* _About this exercise_:
Reproduce the folklore books page below word for word, from its header through the end of the Circe review.

Segment Start: Excerpt provided

Science Fiction & Fantasy
Folklore Books
The folklore shelf — top picks, hidden gems, and recent favorites, each with a full review.

Circe
by Madeline Miller
Circe begins as a footnote and ends as a woman you cannot forget. In the old stories she is a minor sorceress on a remote island, a hazard Odysseus survives on his way to somewhere more important. Madeline Miller takes that thin sketch and pours a whole consciousness into it, narrating centuries from the inside until the goddess who turns men to pigs becomes the most human figure in the room.
What carries the novel is the voice. Circe speaks in prose that is clean and unhurried, capable of sudden hard beauty, and she misses nothing — least of all her own failures. Born to the sun god Helios and mocked for her mortal-sounding voice, she discovers her gift for transformation almost by accident, and her punishment for it is eternal exile on the island of Aiaia. Miller turns that isolation into the book's engine. Across the long years Circe encounters the famous names of myth — Daedalus, the Minotaur, Medea, Hermes, Penelope, Telemachus — but the through-line is always her own becoming, the way solitude and craft and grief slowly forge someone who started as nearly nothing.
The pleasures here are unusually patient ones. This is not a plot-driven adventure; it moves at the pace of a life, dwelling in seasons of herb-gathering and spellwork and waiting. Readers who come expecting the propulsive momentum of the Odyssey may find the middle stretches becalmed, and the episodic structure means some legendary guests arrive and depart almost as set pieces. But that deliberate tempo is the point. Miller is interested in duration — in what it costs to live for thousands of years while wanting, more than anything, to be allowed to change.

Segment End: Excerpt provided
Segment Start: Supplied records

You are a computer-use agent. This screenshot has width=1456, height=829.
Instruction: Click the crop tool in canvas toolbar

Segment End: Supplied records
Segment Start: Supplied records

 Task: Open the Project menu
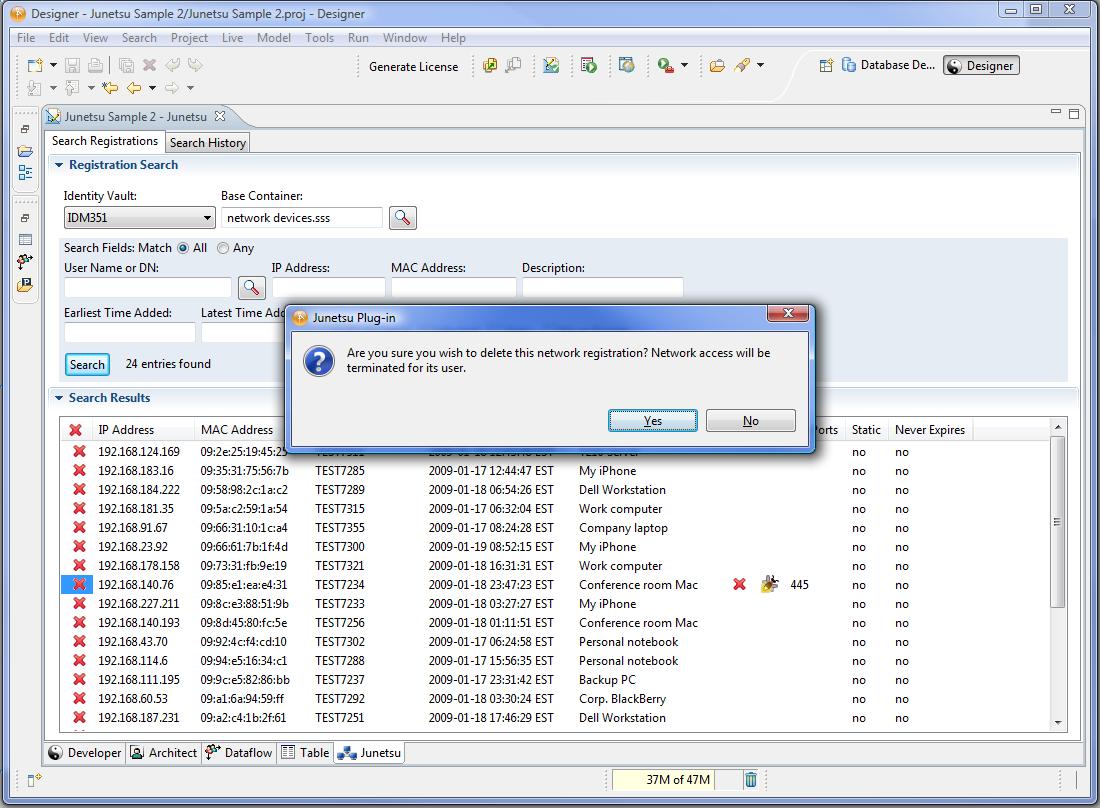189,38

Segment End: Supplied records

* _Completed exercise_:
Science Fiction & Fantasy
Folklore Books
The folklore shelf — top picks, hidden gems, and recent favorites, each with a full review.

Circe
by Madeline Miller
Circe begins as a footnote and ends as a woman you cannot forget. In the old stories she is a minor sorceress on a remote island, a hazard Odysseus survives on his way to somewhere more important. Madeline Miller takes that thin sketch and pours a whole consciousness into it, narrating centuries from the inside until the goddess who turns men to pigs becomes the most human figure in the room.
What carries the novel is the voice. Circe speaks in prose that is clean and unhurried, capable of sudden hard beauty, and she misses nothing — least of all her own failures. Born to the sun god Helios and mocked for her mortal-sounding voice, she discovers her gift for transformation almost by accident, and her punishment for it is eternal exile on the island of Aiaia. Miller turns that isolation into the book's engine. Across the long years Circe encounters the famous names of myth — Daedalus, the Minotaur, Medea, Hermes, Penelope, Telemachus — but the through-line is always her own becoming, the way solitude and craft and grief slowly forge someone who started as nearly nothing.
The pleasures here are unusually patient ones. This is not a plot-driven adventure; it moves at the pace of a life, dwelling in seasons of herb-gathering and spellwork and waiting. Readers who come expecting the propulsive momentum of the Odyssey may find the middle stretches becalmed, and the episodic structure means some legendary guests arrive and depart almost as set pieces. But that deliberate tempo is the point. Miller is interested in duration — in what it costs to live for thousands of years while wanting, more than anything, to be allowed to change.